Once genes are identified, further genetic complexities may need to be evaluated. Recently, the first compelling statistical interaction was noted between 2 GWAS loci, SNP tagging HLA-Cw*0602 and ERAP114. This finding is of particular interest given the role of HLA-C and ERAP1 in class I antigen presentation.
Predicting Disease Prognosis from Genetic Variants
Phenotypic association with disease expression for PsV has been most strongly noted for HLA-Cw*0602. As summarized by Duffin, et al, HLA-Cw*0602 has been associated with early age of onset of psoriasis, higher prevalence of family history, presence of guttate psoriasis, and Koebner phenomenon2. For PsA, HLA-B39 alone, HLA-B27 (only in the presence of HLA-DR7), and HLA-DQ3 (only in the absence of HLA-DR7) conferred an increased risk for disease progression along with HLA-DRB1*04 allele, which is associated with radiographic progression19. PsA patients carrying both HLA-Cw6 and HLA-DRB1*07 alleles have a less severe course of arthritis20. A recent study has identified 2 IL13 SNP (rs20541 and rs1800925) that were highly associated with susceptibility to PsA but not to PsV21. Finally, the AA genotype of the IL4R SNP (rs1805010, encoding the amino acid change I50V) is associated with joint erosions in PsA13. In patients with no radiographic joint damage, the carrier frequency for the AA genotype was 16%, compared with 27% among those with 1 to 5 damaged joints and 40% among those with ≥ 5 damaged joints22. The estimated increase in the rate of damaged joints among patients with the AA genotype was 53%. Of note, the effect sizes for most of these associations are modest, and their clinical utility and discriminating ability have yet to be determined.

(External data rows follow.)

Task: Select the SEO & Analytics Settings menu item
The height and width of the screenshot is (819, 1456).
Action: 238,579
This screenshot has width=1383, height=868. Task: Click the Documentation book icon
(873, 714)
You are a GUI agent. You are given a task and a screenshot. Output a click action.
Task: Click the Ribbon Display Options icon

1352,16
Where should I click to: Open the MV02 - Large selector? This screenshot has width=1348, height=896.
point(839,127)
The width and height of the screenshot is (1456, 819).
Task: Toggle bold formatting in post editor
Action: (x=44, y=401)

Despite the recent advances in GWAS studies, a substantial portion of the genetic risk for PsV and in particular PsA (given the high sibling heritability) remains to be identified. However, because about 90% of patients with PsA develop skin lesions prior to the onset of joint disease23, and because only 1% to 2% of European-origin populations develop psoriasis, the predictive value of genetic testing among patients with newly diagnosed cutaneous psoriasis is greater than can be expected in the general population. Further GWAS studies are warranted, particularly in PsA cohorts, and next-generation sequencing technologies and systematic evaluation of structural variants must be conducted to identify novel causal variants that likely account for a significant proportion of the missing heritability in PsV and PsA.